On a cold day, I was on the (non heated) attic of my house where the central heating pipes are running. When I touched the insulation around the pipes, I noticed they were feeling warm. This means despite the pipe insulation, warmth is escaping from the central heating pipes.

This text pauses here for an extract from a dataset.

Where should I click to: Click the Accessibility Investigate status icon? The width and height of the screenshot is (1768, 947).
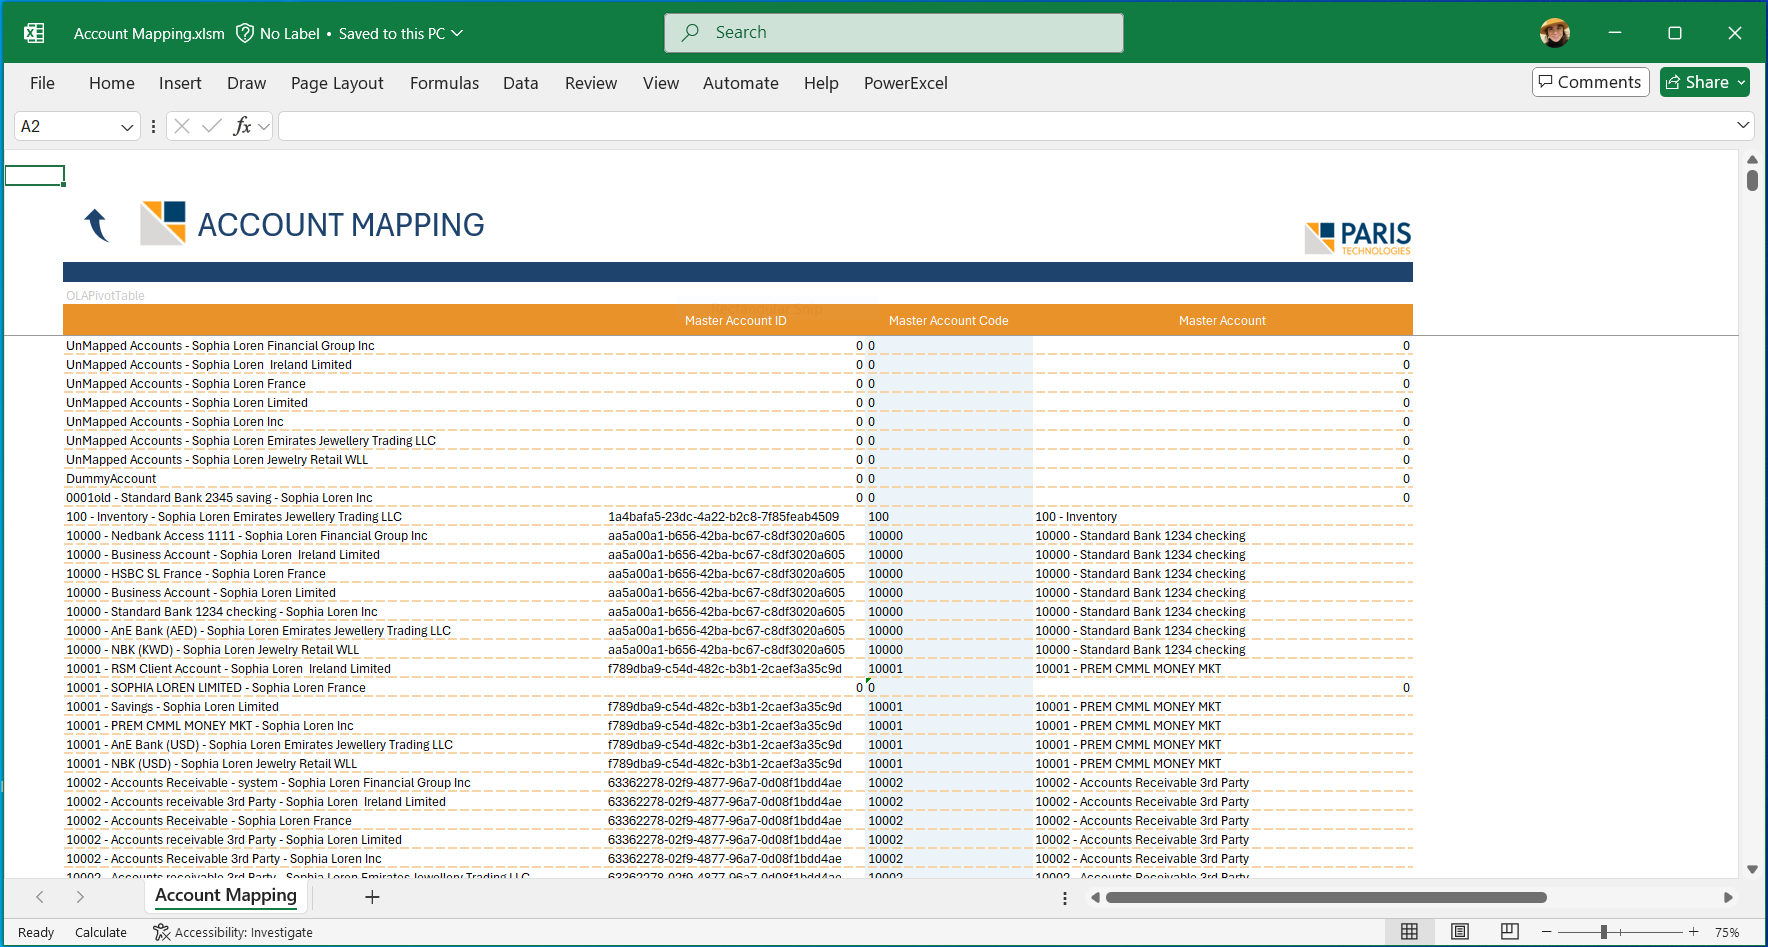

*This article is based on the article Heat loss in pipe insulation on my website.*

### Measuring

I wanted to take some measurements to determine how much heat the central heating pipes were losing. I focus on the following two aspects :

- Heat loss via the insulation around the pipes.
- Heat loss via the pipe brackets, through which the pipes are mounted to the wall.

### The Measuring Set-up

The components used for the measurements:

- A copper tube, 28 cm (11 inch) long and 22 mm (0.87 inch) diameter, the bottom side of the tube is sealed.
- A thermometer.
- Two resistors of 12 Ω (series connected) which I used as a heating element.

*The Components for the Measurement*

#### Set-up for Measurement 1

Description of the set-up:

- The resistors are put into the tube.
- The tube is filled to the edge with water, the thermometer measures the water temperature.
- The thermometer is put into the water through a piece of EPS (expanded polystyrene), which covers the top side of the tube.
- The bottom side of the tube is standing on a piece of EPS.
- For the rest, the tube is not insulated.
- The resistors are connected to a 10.0 Volt power supply.

#### Setup for Measurement 2

Identical to set up 1, with the following difference:

- The tube is insulated with a piece of pipe insulation with 9 mm (0.35 inch) wall thickness

#### Setup for Measurement 3

Identical to set up 1 with the following difference:

- The tube is insulated with 50 mm (2 inch) thick glass wool.
- After applying the glass wool, and winding tape around it, the glass wool was flattened to a thickness of 20 mm (0.8 inch).

#### Setup for Measurement 4

Identical to set up 1 with the following difference:

- A pipe bracket is attached to the tube.
- The pipe bracket is mounted on a brick.
- The tube insulation is the same glass wool insulation as in measurement 3.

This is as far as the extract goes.